What is nixtla-model-benchmarker?

The Nixtla Model Benchmarker is a specialized Claude skill designed to automate the evaluation of time series forecasting models. It generates comprehensive benchmarking pipelines that compare performance across the Nixtla ecosystem, including TimeGPT, StatsForecast, MLForecast, and NeuralForecast. By providing automated scripts that rank models based on accuracy (MAE, RMSE, sMAPE) and computational efficiency, it enables data scientists to make data-driven decisions on model selection for production environments.

When should I use nixtla-model-benchmarker?

nixtla-model-benchmarker is useful in the following scenarios: • Model Selection: Automatically compare zero-shot foundation models like TimeGPT against local statistical models (ARIMA, ETS) to determine if the accuracy gain justifies the API cost. • Performance Optimization: Evaluate the trade-offs between high-accuracy Deep Learning models (NeuralForecast) and high-speed Machine Learning models (LightGBM/XGBoost) on large-scale datasets. • Production Readiness: Generate standardized evaluation scripts for new time series datasets to ensure the chosen forecasting approach meets specific business requirements for both precision and inference time. • Statistical Rigor: Conduct multi-model experiments with consistent train/test splits and standardized metrics to provide reproducible evidence for academic or corporate research.

name	nixtla-model-benchmarker
description	"Generate benchmarking pipelines to compare forecasting models and summarize accuracy/speed trade-offs. Use when evaluating TimeGPT vs StatsForecast/MLForecast/NeuralForecast on a dataset. Trigger with \"benchmark models\", \"compare TimeGPT vs StatsForecast\", or \"model selection\"."
allowed-tools	Write,Read,Bash(python:*),Glob
version	1.0.0
author	Jeremy Longshore <jeremy@intentsolutions.io>
license	MIT

Nixtla Model Benchmarker

Overview

Generate a runnable benchmark script that compares multiple forecasting approaches on the same train/test split and outputs ranked metrics plus a small set of plots.

Prerequisites

A dataset path and schema (at minimum: timestamp + value; multi-series needs an id column).
Optional: an API key if benchmarking TimeGPT.

Instructions

Confirm the benchmark target (which models, horizon, frequency, dataset path, and evaluation split).
Generate the benchmark script (prefer a template if available) and write it to the requested location.
Include clear run instructions and explain how to interpret results.

Output

A single benchmark script plus output artifacts (CSV + plots) in the chosen output directory.

Error Handling

If required dependencies are missing, output the exact pip install ... command.
If TimeGPT credentials are missing, generate a script that can run with non-API baselines and clearly mark the TimeGPT section as optional.

**Record extracts**
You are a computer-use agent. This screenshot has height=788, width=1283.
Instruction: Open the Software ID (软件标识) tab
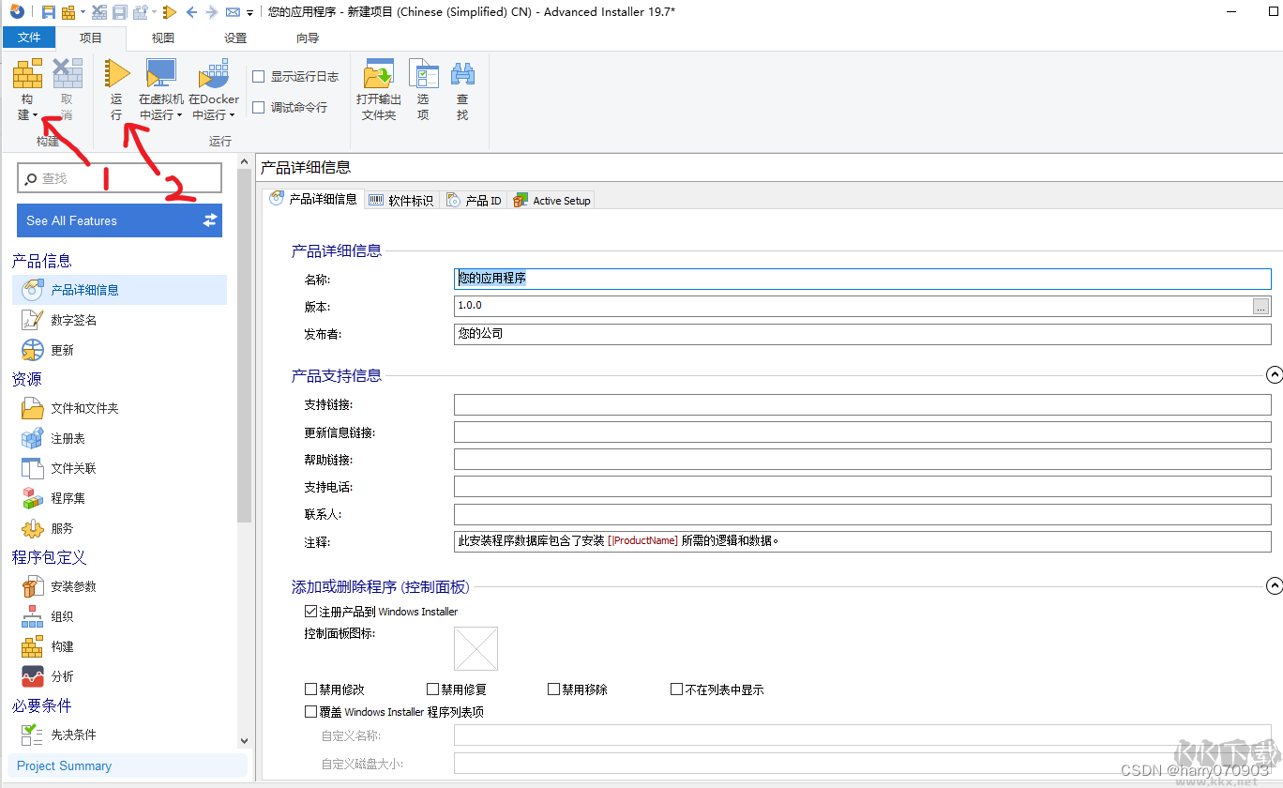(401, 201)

...

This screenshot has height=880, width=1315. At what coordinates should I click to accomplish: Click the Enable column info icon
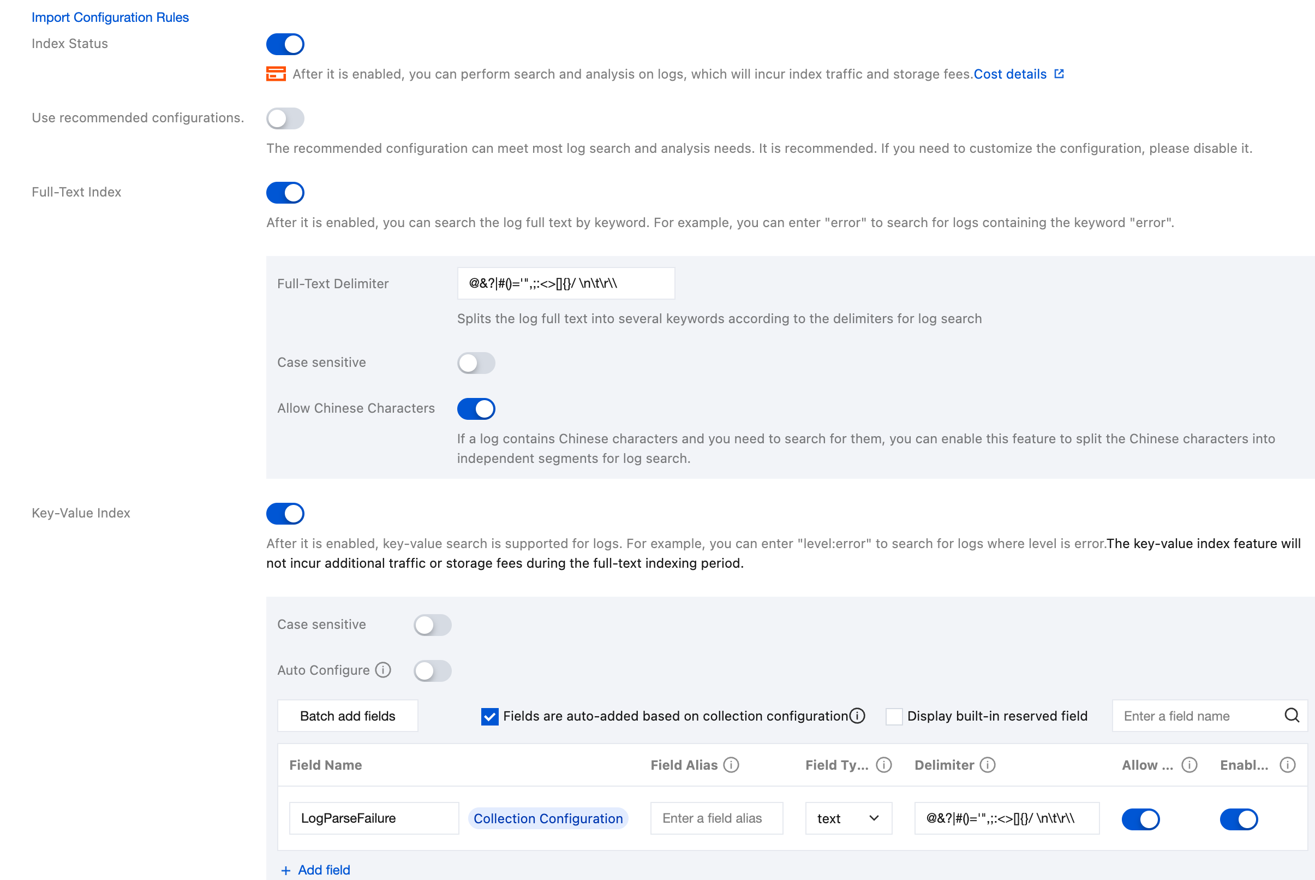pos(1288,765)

...

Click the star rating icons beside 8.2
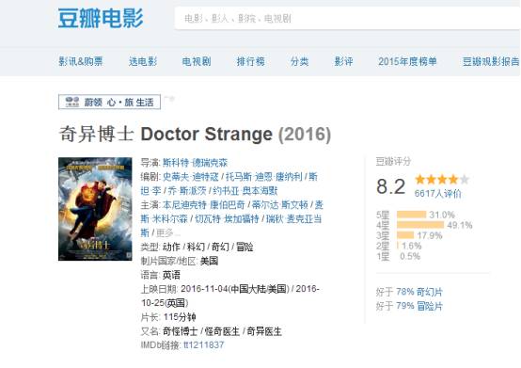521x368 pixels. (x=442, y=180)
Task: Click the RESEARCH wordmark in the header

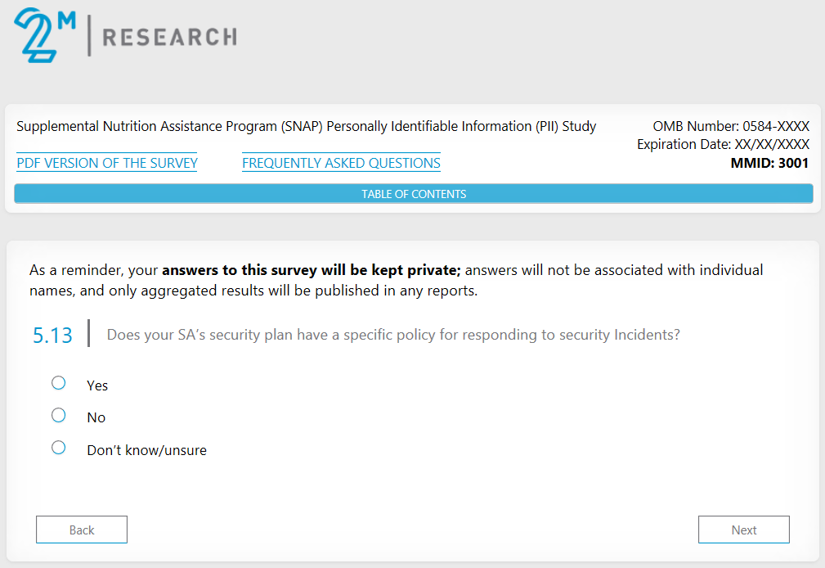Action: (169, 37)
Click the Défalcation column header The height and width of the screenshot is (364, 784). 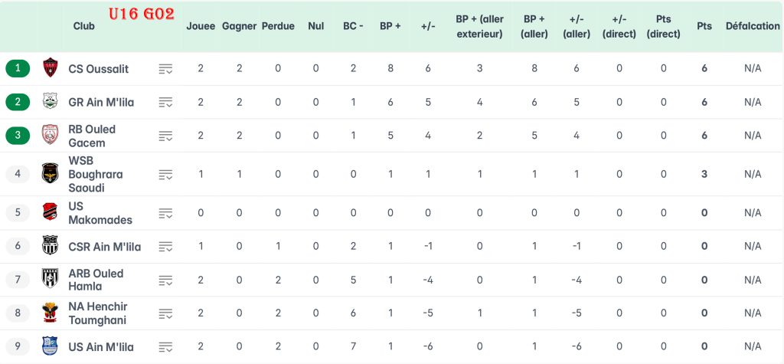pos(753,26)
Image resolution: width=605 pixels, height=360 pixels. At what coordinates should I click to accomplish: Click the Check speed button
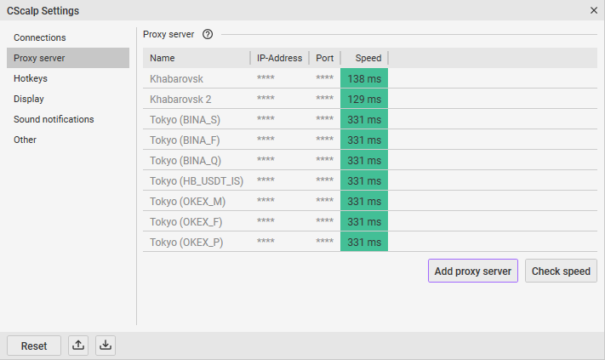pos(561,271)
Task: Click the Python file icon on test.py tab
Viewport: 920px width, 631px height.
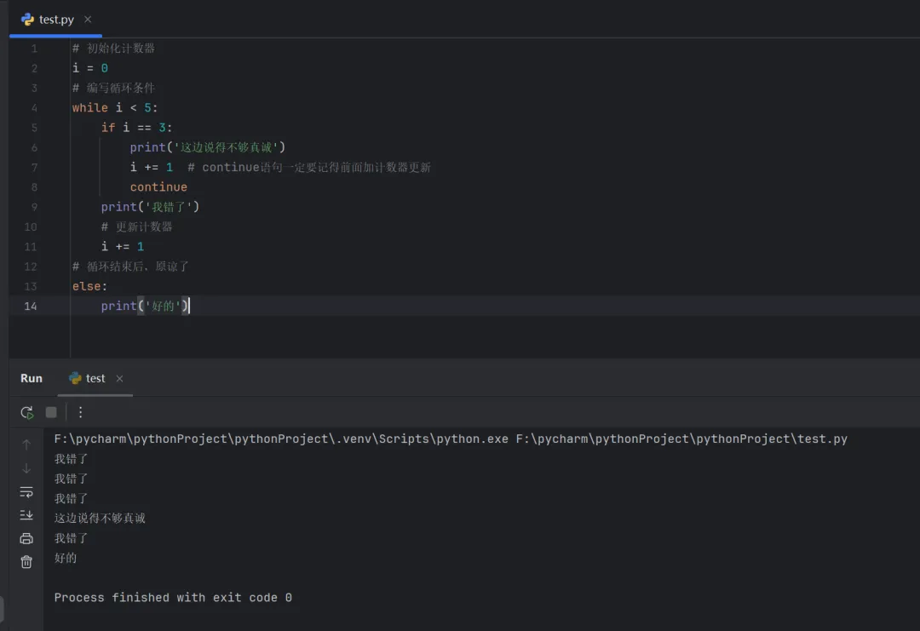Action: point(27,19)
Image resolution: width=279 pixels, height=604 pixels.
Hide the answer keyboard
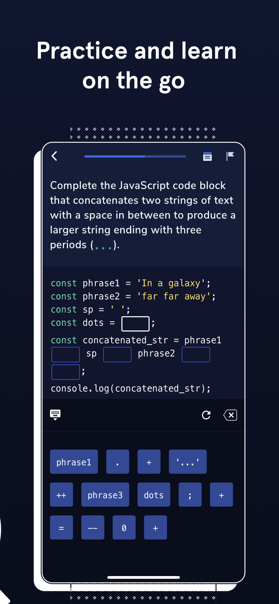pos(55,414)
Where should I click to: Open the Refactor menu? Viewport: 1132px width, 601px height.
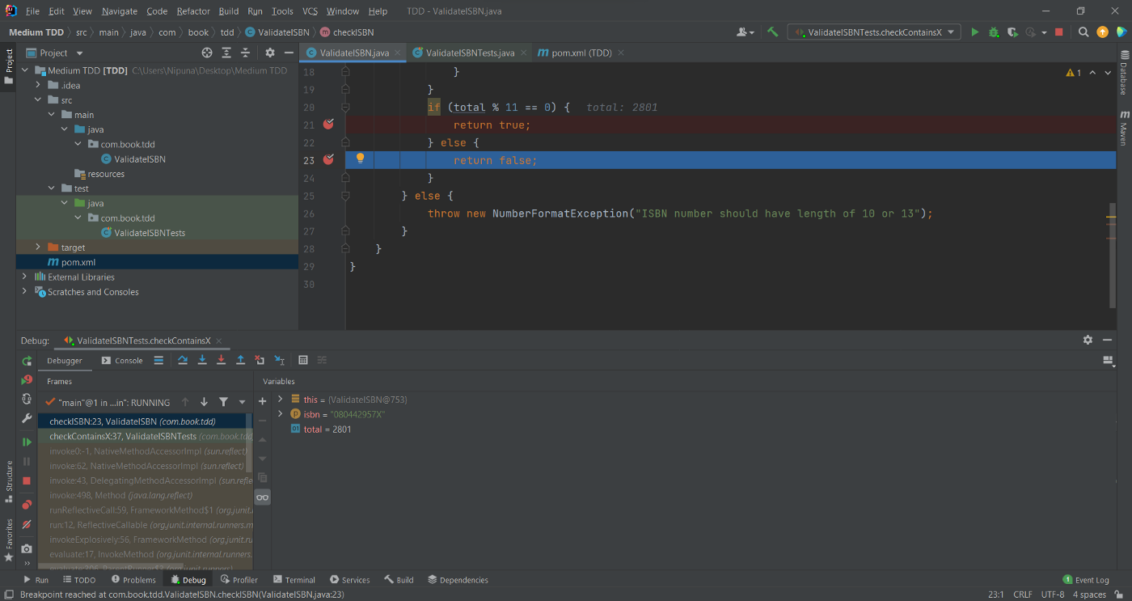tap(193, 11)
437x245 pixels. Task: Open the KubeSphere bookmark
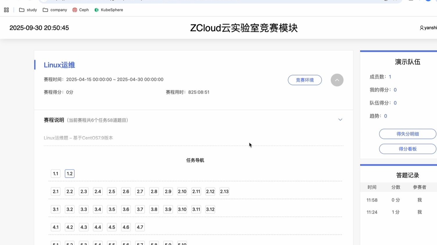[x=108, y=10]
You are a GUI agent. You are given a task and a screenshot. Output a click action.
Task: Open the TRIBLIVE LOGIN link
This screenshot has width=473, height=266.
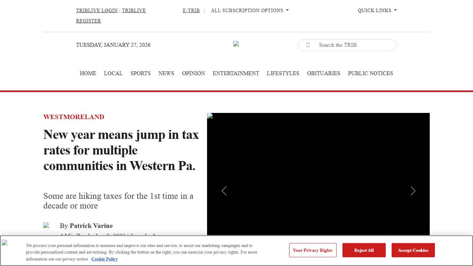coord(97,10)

**Work instructions**
Quote the Nixtla Model Benchmarker page from "What is nixtla-model-benchmarker?" to "I use nixtla-model-benchmarker?". The entries come from a separate source.

**Solved problem**
What is nixtla-model-benchmarker?

The Nixtla Model Benchmarker is a specialized Claude skill designed to automate the evaluation of time series forecasting models. It generates comprehensive benchmarking pipelines that compare performance across the Nixtla ecosystem, including TimeGPT, StatsForecast, MLForecast, and NeuralForecast. By providing automated scripts that rank models based on accuracy (MAE, RMSE, sMAPE) and computational efficiency, it enables data scientists to make data-driven decisions on model selection for production environments.

When should I use nixtla-model-benchmarker?